The Germans invented the first synthetic laundry soap during WW I, out of necessity due to shortages of animal fats at the time. In the U.S., Americans used soap flakes for laundry detergent through the 1920’s. Then, Proctor and Gamble introduced Dreft laundry detergent. This was America’s first synthetic laundry detergent and was specifically designed for use with the new invention, the washing machine.
Fast forward to 2009. Our clothes are made less and less from all natural fibers and are now made from synthetic and natural blends or all synthetic materials. Synthetic fibers differ greatly at the molecular level from those of natural fibers and thusly the methods for removing soil from them differ. Utilizing natural methods to clean a synthetic fiber may not always be successful and in some cases could damage the material. Therefore, natural methods of laundering clothes discussed here are intended for use on natural fibers.
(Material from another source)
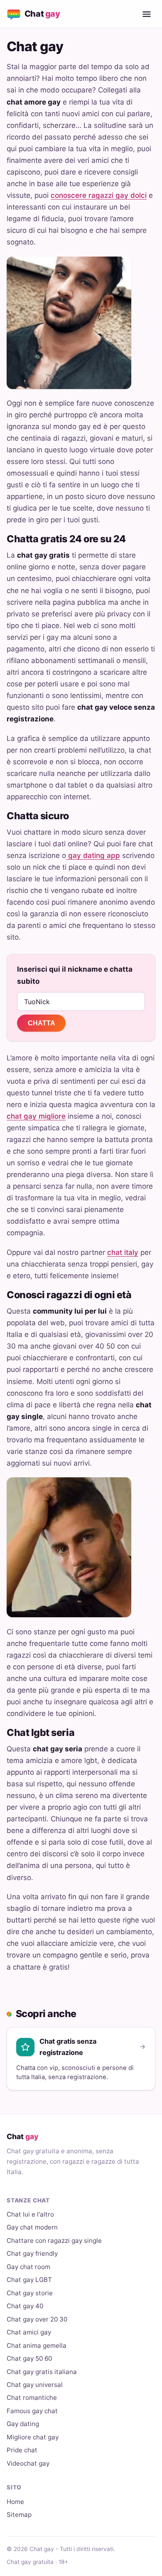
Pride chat (22, 2450)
First, lets talk about the laundry detergent itself. Here is a recipe for a homemade laundry detergent that is all natural and has no synthetic chemicals.
Grate a bar of ivory bar soap. Heat a pot of water on the stove and add the ivory soap flakes to the pot of water. Continue “cooking” over medium heat until the flakes are all dissolved. Next, fill a 10-gallon bucket half full of really hot water and then add the dissolved ivory soap to the bucket. Next, add 1 cup of washing soda (sodium carbonate) and half a cup of Borax (sodium borate). Finally, add more hot water to the bucket until the bucket is full. When you are ready to use, stir the bucket first as the soap will gel from sitting. Use ½ to 1 cup of home made soap per laundry load.
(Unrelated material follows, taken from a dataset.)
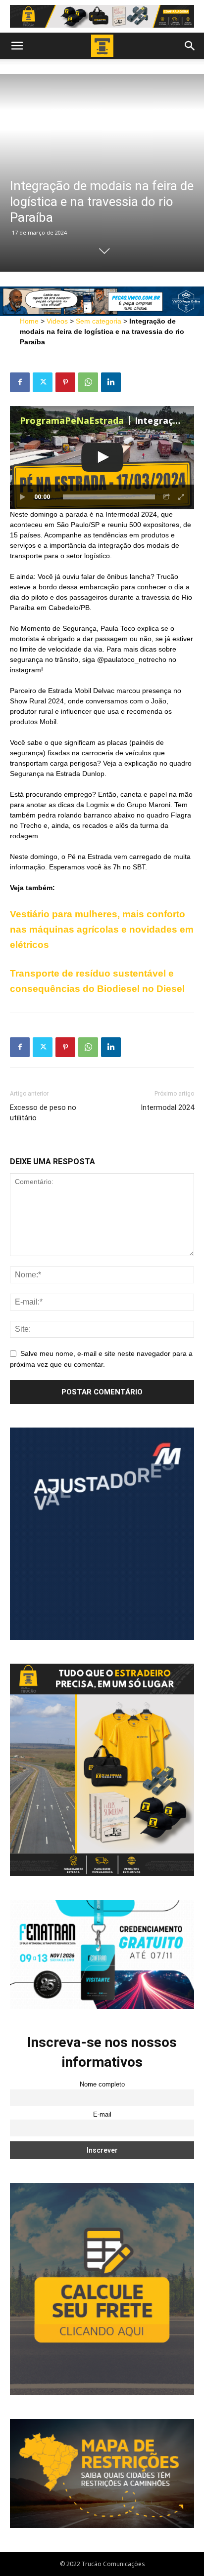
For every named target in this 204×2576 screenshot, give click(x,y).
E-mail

Washing soda (sodium carbonate) is a substance akin to baking soda. Borax, though it sounds like some wickedly nasty chemical compound, is nothing more than a natural deposit that is mined domestically in California and the Southwest U.S. Both are readily available at your local super market.
Now lets talk about your whites. Natural fibers won’t yellow like man made synthetic fibers will, so there is really no need to use chlorine bleach on natural fabric like cotton. So, rather than using caustic chemicals that are dangerous to the environment, use the sun. The UV rays of the sun will naturally bleach natural fibers if left out in the sun. So, simply hang your whites out for a day in the sun and they will stay white.
Like your clothes soft, but don’t want to use those nasty chemicals to do it? Use vinegar as a natural fabric softener. Add a little to your laundry at the rinse cycle and it will not only soften your clothes but it will also remove any soap residue from the fabrics.
Natural laundry items like this are easy and cheap to make. So save some cash and help save the environment with some all natural homemade soap.